Because of her extensive work with AIDS and HIV, she served on the New Jersey Pediatric AIDS Advisory Committee under governor Christine Todd Whitman. In 1989, as committee chair, she published the report Generations in Jeopardy: Responding to HIV in Children, Women and Adolescents in New Jersey. In 1995, she co-edited Children, Families, and HIV/AIDS: Psychosocial and Therapeutic Issues, outlining a family-centered approach to AIDS care.
Also in 1995, she was named to the National AIDS Advisory Committee by President Bill Clinton.

In 1996, Boland became the first nurse to hold a named chair, the François-Xavier Bagnoud Chair of Nursing at the School of Nursing of the University of Medicine and Dentistry of New Jersey (later Rutgers University College of Nursing). She served as Associate Dean for community programs at the Rutgers University College of Nursing.

Together with James Oleske, Boland was the co-founder and director of the François-Xavier Bagnoud Center, an interdisciplinary center at the medical school.

Boland was the Dean of the Nancy Atmospera-Walsh School of Nursing at the University of Hawaiʻi at Mānoa from 2005 to 2021. She was the longest serving dean in the history of that school. During her tenure, the Hawaii State Center for Nursing grew and fostered legislative changes that assisted the nursing profession via mandates such as continuing education programs, practice authority for advanced practice registered nurses, and tax credits for nursing preceptors.

Boland was one the designers of the University of Hawaiʻi Translational Health Simulations Center, a simulation-based education clinic for interdisciplinary biomedical and behavioral health and education that opened in 2012.

In 2014, Boland founded the Hawaii Keiki: Healthy and Ready to Learn program, a collaboration between the University of Hawaiʻi at Mānoa and the Hawaii State Department of Education where nurses and nurse practitioners are embedded in the public schools in order to address any unmet health needs that they find among the students.

==Awards==
On July 14, 1988, Boland was awarded a special award from the U.S. Department of Health and Human Services, on the basis of her work in pediatric AIDS/HIV treatment.

In 1996, Boland and James Oleske received the New Jersey State Nurses Association's President's Award, given to those "whose commitment and dedication to the profession of nursing and quality health care represent a source of inspiration for nurses everywhere".

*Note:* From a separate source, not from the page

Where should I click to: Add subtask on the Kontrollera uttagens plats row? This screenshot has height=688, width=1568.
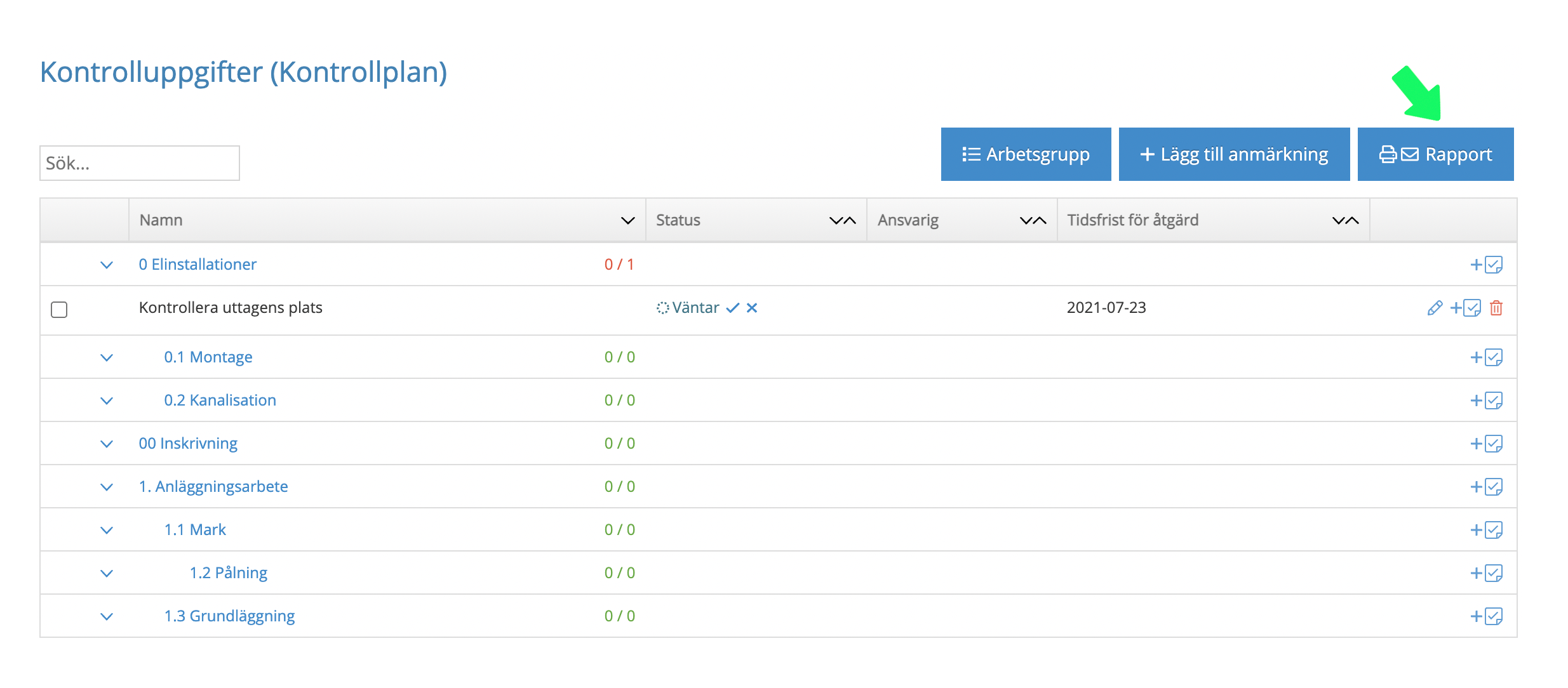[x=1466, y=308]
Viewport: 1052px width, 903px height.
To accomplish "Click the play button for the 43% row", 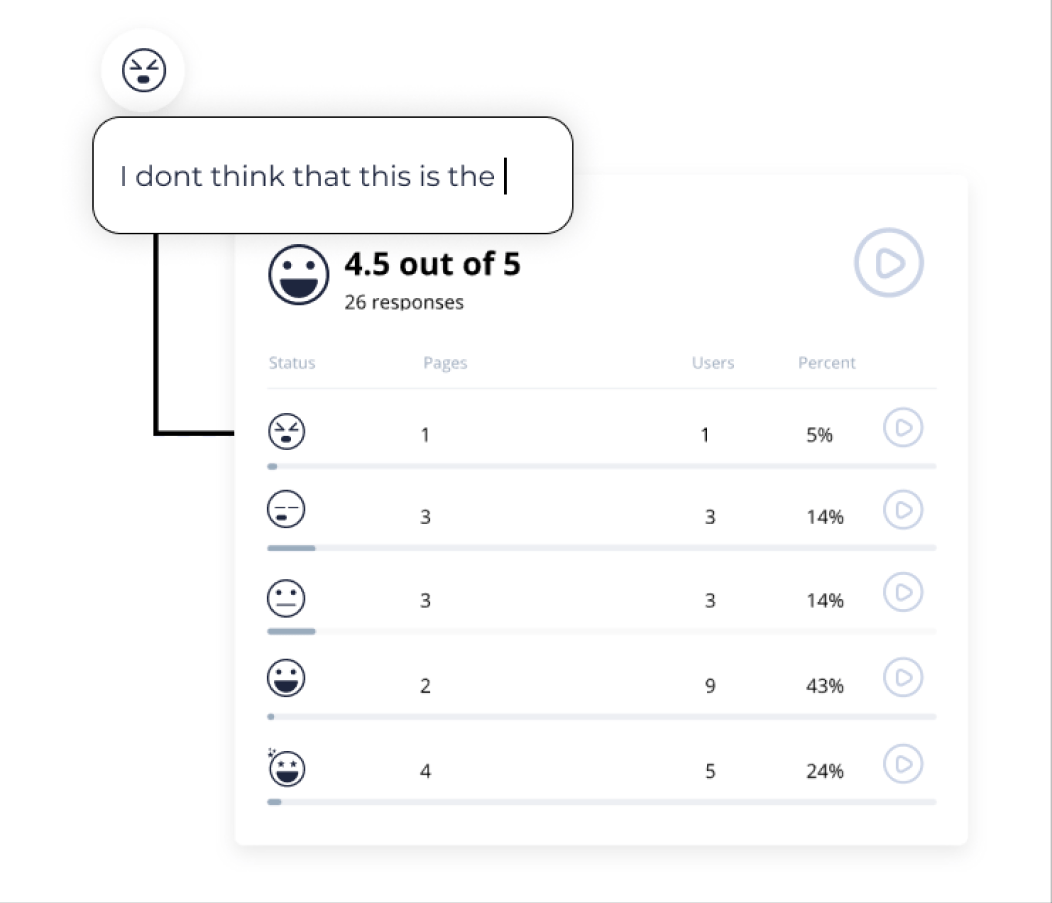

In 2017, she received the 2017 Executive Award from the Healthcare Association of Hawaii.

==Selected publications==
- Davis KF, Loos JR, Boland MG. Five Years and Moving Forward: A Successful Joint Academic-Practice Public Partnership to Improve the Health of Hawaii's Schoolchildren. J Sch Health. 2021 July;91(7): pages 584–591. doi:10.1111/josh.13034.
- Storm DS, Boland MG, Gortmaker SL, He Y, Skurnick J, Howland L, Oleske, JM. Protease inhibitor combination therapy, severity of illness, and quality of life among children with perinatally acquired HIV-1 infection. Pediatrics. 2005;115(2): pages e173-e182. doi:10.1542/peds.2004-1693
- Weglarz M, Boland M. Family-centered nursing care of the perinatally infected mother and child living with HIV infection. Journal for specialists in pediatric nursing : JSPN. 2005;10(4): pages 161–170. doi:10.1111/j.1744-6155.2005.00037.x
- "Children, families, and HIV AIDS: psychosocial and therapeutic issues" (1995)
- Report from the New Jersey Pediatric AIDS Advisory Committee, Mary Boland, R.N., M.S.N, Chairman, Generations in Jeopardy: Responding to HIV in Children, Women and Adolescents in New Jersey, UMDNJ AIDS Collection (Pediatric AIDS Advisory Committee, 1989).